┌─ Working data

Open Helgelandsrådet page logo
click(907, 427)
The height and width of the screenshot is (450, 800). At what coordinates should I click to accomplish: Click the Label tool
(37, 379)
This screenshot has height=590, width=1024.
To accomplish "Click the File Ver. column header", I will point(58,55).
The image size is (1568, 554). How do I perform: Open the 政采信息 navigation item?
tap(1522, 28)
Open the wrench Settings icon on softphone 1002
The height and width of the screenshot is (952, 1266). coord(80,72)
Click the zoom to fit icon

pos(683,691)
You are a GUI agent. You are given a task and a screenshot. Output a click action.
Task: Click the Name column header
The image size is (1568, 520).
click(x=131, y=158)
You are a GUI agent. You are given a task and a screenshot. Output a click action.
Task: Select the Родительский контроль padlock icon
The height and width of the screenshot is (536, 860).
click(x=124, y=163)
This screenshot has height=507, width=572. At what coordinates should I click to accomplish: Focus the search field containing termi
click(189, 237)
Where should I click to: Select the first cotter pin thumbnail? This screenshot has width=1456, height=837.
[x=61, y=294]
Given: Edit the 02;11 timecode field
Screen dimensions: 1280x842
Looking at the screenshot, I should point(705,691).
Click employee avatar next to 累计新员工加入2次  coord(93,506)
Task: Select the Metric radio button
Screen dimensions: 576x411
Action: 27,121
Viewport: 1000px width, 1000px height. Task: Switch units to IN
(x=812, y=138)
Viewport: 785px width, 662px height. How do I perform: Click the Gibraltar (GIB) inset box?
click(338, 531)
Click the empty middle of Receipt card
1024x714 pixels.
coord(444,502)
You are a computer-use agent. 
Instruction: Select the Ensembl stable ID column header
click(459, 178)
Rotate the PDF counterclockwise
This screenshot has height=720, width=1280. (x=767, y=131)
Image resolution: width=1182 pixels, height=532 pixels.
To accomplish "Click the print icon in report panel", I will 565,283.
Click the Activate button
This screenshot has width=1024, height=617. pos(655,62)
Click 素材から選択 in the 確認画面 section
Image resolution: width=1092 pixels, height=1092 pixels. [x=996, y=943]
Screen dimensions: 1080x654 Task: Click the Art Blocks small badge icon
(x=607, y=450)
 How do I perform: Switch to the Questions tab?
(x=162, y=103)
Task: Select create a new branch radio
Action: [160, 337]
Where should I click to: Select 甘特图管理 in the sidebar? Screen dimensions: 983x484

└─

Exercise aim >>
Each line in the listing needs to be copied exactly.

Result of the exercise >>
Open Helgelandsrådet page logo
click(907, 427)
The height and width of the screenshot is (450, 800). At what coordinates should I click to accomplish: Click the Label tool
(37, 379)
This screenshot has height=590, width=1024.
To accomplish "Click the File Ver. column header", I will point(58,55).
The image size is (1568, 554). How do I perform: Open the 政采信息 navigation item?
tap(1522, 28)
Open the wrench Settings icon on softphone 1002
The height and width of the screenshot is (952, 1266). coord(80,72)
Click the zoom to fit icon

pos(683,691)
You are a GUI agent. You are given a task and a screenshot. Output a click action.
Task: Click the Name column header
The image size is (1568, 520).
click(x=131, y=158)
You are a GUI agent. You are given a task and a screenshot. Output a click action.
Task: Select the Родительский контроль padlock icon
The height and width of the screenshot is (536, 860).
click(x=124, y=163)
This screenshot has height=507, width=572. At what coordinates should I click to accomplish: Focus the search field containing termi
click(189, 237)
Where should I click to: Select the first cotter pin thumbnail? This screenshot has width=1456, height=837.
[x=61, y=294]
Given: Edit the 02;11 timecode field
Screen dimensions: 1280x842
Looking at the screenshot, I should point(705,691).
Click employee avatar next to 累计新员工加入2次  coord(93,506)
Task: Select the Metric radio button
Screen dimensions: 576x411
Action: 27,121
Viewport: 1000px width, 1000px height. Task: Switch units to IN
(x=812, y=138)
Viewport: 785px width, 662px height. How do I perform: Click the Gibraltar (GIB) inset box?
click(338, 531)
Click the empty middle of Receipt card
1024x714 pixels.
coord(444,502)
You are a computer-use agent. 
Instruction: Select the Ensembl stable ID column header
click(459, 178)
Rotate the PDF counterclockwise
This screenshot has height=720, width=1280. (x=767, y=131)
Image resolution: width=1182 pixels, height=532 pixels.
To accomplish "Click the print icon in report panel", I will 565,283.
Click the Activate button
This screenshot has width=1024, height=617. pos(655,62)
Click 素材から選択 in the 確認画面 section
Image resolution: width=1092 pixels, height=1092 pixels. [x=996, y=943]
Screen dimensions: 1080x654 Task: Click the Art Blocks small badge icon
(x=607, y=450)
 How do I perform: Switch to the Questions tab?
(x=162, y=103)
Task: Select create a new branch radio
Action: [160, 337]
Where should I click to: Select 甘特图管理 in the sidebar? Screen dimensions: 983x484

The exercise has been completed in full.